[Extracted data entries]

_____

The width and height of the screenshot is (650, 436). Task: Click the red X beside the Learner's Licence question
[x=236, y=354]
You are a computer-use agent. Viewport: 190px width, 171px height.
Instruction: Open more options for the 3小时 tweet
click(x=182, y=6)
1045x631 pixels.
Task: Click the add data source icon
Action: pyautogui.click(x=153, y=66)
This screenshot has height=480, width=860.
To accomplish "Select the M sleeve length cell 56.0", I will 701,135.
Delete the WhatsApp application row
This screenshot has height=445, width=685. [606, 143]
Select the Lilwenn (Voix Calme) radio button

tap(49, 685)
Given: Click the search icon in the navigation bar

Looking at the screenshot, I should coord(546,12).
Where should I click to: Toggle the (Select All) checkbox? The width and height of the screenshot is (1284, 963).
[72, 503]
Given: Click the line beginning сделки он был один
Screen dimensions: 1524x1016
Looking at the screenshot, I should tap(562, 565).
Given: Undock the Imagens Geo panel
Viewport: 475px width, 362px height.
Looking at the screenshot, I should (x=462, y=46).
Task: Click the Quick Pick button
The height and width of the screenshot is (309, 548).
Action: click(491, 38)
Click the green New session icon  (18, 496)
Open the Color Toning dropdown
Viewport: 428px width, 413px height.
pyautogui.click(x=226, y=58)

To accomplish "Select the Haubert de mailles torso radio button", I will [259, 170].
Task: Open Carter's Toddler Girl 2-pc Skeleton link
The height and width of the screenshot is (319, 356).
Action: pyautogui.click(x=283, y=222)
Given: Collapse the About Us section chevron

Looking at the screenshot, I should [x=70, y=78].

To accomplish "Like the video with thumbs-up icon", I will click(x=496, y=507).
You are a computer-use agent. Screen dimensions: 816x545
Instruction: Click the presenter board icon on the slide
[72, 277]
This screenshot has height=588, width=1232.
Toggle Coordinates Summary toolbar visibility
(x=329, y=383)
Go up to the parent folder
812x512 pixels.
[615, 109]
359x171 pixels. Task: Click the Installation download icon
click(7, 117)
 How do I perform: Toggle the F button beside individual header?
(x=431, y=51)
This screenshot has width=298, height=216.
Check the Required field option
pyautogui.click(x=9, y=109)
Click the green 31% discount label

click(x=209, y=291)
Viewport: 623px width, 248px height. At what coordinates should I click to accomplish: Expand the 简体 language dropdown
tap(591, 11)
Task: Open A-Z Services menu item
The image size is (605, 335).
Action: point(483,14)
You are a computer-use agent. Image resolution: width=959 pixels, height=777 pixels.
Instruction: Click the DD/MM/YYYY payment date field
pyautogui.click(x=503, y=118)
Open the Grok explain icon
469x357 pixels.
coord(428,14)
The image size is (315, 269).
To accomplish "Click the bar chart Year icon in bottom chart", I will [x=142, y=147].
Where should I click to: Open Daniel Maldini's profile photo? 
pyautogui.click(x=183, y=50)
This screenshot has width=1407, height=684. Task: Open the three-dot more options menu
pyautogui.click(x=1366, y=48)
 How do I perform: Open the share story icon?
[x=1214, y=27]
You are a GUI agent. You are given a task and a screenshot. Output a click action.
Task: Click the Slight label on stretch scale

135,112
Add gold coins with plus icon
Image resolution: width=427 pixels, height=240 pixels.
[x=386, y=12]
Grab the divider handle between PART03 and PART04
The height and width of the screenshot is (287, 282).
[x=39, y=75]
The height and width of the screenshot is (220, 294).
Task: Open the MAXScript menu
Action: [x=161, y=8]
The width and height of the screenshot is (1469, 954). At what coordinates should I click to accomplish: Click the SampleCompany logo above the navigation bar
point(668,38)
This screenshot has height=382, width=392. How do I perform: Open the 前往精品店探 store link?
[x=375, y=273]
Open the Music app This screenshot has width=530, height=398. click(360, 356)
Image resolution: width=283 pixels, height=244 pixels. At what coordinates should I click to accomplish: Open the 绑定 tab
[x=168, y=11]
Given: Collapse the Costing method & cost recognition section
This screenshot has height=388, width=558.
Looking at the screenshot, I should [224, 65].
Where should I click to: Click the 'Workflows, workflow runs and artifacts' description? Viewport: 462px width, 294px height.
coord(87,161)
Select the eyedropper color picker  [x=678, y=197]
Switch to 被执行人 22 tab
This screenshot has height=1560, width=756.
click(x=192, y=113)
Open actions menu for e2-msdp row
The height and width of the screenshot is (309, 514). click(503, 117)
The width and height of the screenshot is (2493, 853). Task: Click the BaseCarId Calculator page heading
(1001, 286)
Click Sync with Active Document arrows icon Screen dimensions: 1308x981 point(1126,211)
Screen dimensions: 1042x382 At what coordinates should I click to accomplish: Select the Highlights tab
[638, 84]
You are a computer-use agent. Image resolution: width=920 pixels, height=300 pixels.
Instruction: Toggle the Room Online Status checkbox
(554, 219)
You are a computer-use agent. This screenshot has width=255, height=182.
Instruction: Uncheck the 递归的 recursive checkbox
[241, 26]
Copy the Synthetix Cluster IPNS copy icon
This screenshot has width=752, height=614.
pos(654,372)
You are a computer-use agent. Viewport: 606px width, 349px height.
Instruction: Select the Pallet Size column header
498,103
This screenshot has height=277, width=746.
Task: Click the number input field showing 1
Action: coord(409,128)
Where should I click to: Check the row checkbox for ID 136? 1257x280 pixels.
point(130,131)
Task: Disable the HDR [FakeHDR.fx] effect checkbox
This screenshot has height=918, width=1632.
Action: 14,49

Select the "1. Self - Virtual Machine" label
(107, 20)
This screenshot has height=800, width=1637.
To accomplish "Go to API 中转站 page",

_____

Task directions:
Rewrite the records above, substituting "Directive" for each occurrence of "Instruction" and leaving everything else unchanged.

Completed task:
The width and height of the screenshot is (650, 436). Task: Click the red X beside the Learner's Licence question
[x=236, y=354]
You are a computer-use agent. Viewport: 190px width, 171px height.
Directive: Open more options for the 3小时 tweet
click(x=182, y=6)
1045x631 pixels.
Task: Click the add data source icon
Action: pyautogui.click(x=153, y=66)
This screenshot has height=480, width=860.
To accomplish "Select the M sleeve length cell 56.0", I will 701,135.
Delete the WhatsApp application row
This screenshot has height=445, width=685. [606, 143]
Select the Lilwenn (Voix Calme) radio button

tap(49, 685)
Given: Click the search icon in the navigation bar

Looking at the screenshot, I should coord(546,12).
Where should I click to: Toggle the (Select All) checkbox? The width and height of the screenshot is (1284, 963).
[72, 503]
Given: Click the line beginning сделки он был один
Screen dimensions: 1524x1016
Looking at the screenshot, I should tap(562, 565).
Given: Undock the Imagens Geo panel
Viewport: 475px width, 362px height.
Looking at the screenshot, I should (x=462, y=46).
Task: Click the Quick Pick button
The height and width of the screenshot is (309, 548).
Action: click(491, 38)
Click the green New session icon  (18, 496)
Open the Color Toning dropdown
Viewport: 428px width, 413px height.
pyautogui.click(x=226, y=58)

To accomplish "Select the Haubert de mailles torso radio button", I will [259, 170].
Task: Open Carter's Toddler Girl 2-pc Skeleton link
The height and width of the screenshot is (319, 356).
Action: pyautogui.click(x=283, y=222)
Given: Collapse the About Us section chevron

Looking at the screenshot, I should [x=70, y=78].

To accomplish "Like the video with thumbs-up icon", I will click(x=496, y=507).
You are a computer-use agent. Screen dimensions: 816x545
Directive: Click the presenter board icon on the slide
[72, 277]
This screenshot has height=588, width=1232.
Toggle Coordinates Summary toolbar visibility
(x=329, y=383)
Go up to the parent folder
812x512 pixels.
[615, 109]
359x171 pixels. Task: Click the Installation download icon
click(7, 117)
 How do I perform: Toggle the F button beside individual header?
(x=431, y=51)
This screenshot has width=298, height=216.
Check the Required field option
pyautogui.click(x=9, y=109)
Click the green 31% discount label

click(x=209, y=291)
Viewport: 623px width, 248px height. At what coordinates should I click to accomplish: Expand the 简体 language dropdown
tap(591, 11)
Task: Open A-Z Services menu item
The image size is (605, 335).
Action: point(483,14)
You are a computer-use agent. Image resolution: width=959 pixels, height=777 pixels.
Directive: Click the DD/MM/YYYY payment date field
pyautogui.click(x=503, y=118)
Open the Grok explain icon
469x357 pixels.
coord(428,14)
The image size is (315, 269).
To accomplish "Click the bar chart Year icon in bottom chart", I will [x=142, y=147].
Where should I click to: Open Daniel Maldini's profile photo? 
pyautogui.click(x=183, y=50)
This screenshot has width=1407, height=684. Task: Open the three-dot more options menu
pyautogui.click(x=1366, y=48)
 How do I perform: Open the share story icon?
[x=1214, y=27]
You are a GUI agent. You are given a task and a screenshot. Output a click action.
Task: Click the Slight label on stretch scale

135,112
Add gold coins with plus icon
Image resolution: width=427 pixels, height=240 pixels.
[x=386, y=12]
Grab the divider handle between PART03 and PART04
The height and width of the screenshot is (287, 282).
[x=39, y=75]
The height and width of the screenshot is (220, 294).
Task: Open the MAXScript menu
Action: [x=161, y=8]
The width and height of the screenshot is (1469, 954). At what coordinates should I click to accomplish: Click the SampleCompany logo above the navigation bar
point(668,38)
This screenshot has height=382, width=392. How do I perform: Open the 前往精品店探 store link?
[x=375, y=273]
Open the Music app This screenshot has width=530, height=398. click(360, 356)
Image resolution: width=283 pixels, height=244 pixels. At what coordinates should I click to accomplish: Open the 绑定 tab
[x=168, y=11]
Given: Collapse the Costing method & cost recognition section
This screenshot has height=388, width=558.
Looking at the screenshot, I should [224, 65].
Where should I click to: Click the 'Workflows, workflow runs and artifacts' description? Viewport: 462px width, 294px height.
coord(87,161)
Select the eyedropper color picker  [x=678, y=197]
Switch to 被执行人 22 tab
This screenshot has height=1560, width=756.
click(x=192, y=113)
Open actions menu for e2-msdp row
The height and width of the screenshot is (309, 514). click(503, 117)
The width and height of the screenshot is (2493, 853). Task: Click the BaseCarId Calculator page heading
(1001, 286)
Click Sync with Active Document arrows icon Screen dimensions: 1308x981 point(1126,211)
Screen dimensions: 1042x382 At what coordinates should I click to accomplish: Select the Highlights tab
[638, 84]
You are a computer-use agent. Image resolution: width=920 pixels, height=300 pixels.
Directive: Toggle the Room Online Status checkbox
(554, 219)
You are a computer-use agent. This screenshot has width=255, height=182.
Directive: Uncheck the 递归的 recursive checkbox
[241, 26]
Copy the Synthetix Cluster IPNS copy icon
This screenshot has width=752, height=614.
pos(654,372)
You are a computer-use agent. Viewport: 606px width, 349px height.
Directive: Select the Pallet Size column header
498,103
This screenshot has height=277, width=746.
Task: Click the number input field showing 1
Action: coord(409,128)
Where should I click to: Check the row checkbox for ID 136? 1257x280 pixels.
point(130,131)
Task: Disable the HDR [FakeHDR.fx] effect checkbox
This screenshot has height=918, width=1632.
Action: 14,49

Select the "1. Self - Virtual Machine" label
(107, 20)
This screenshot has height=800, width=1637.
To accomplish "Go to API 中转站 page",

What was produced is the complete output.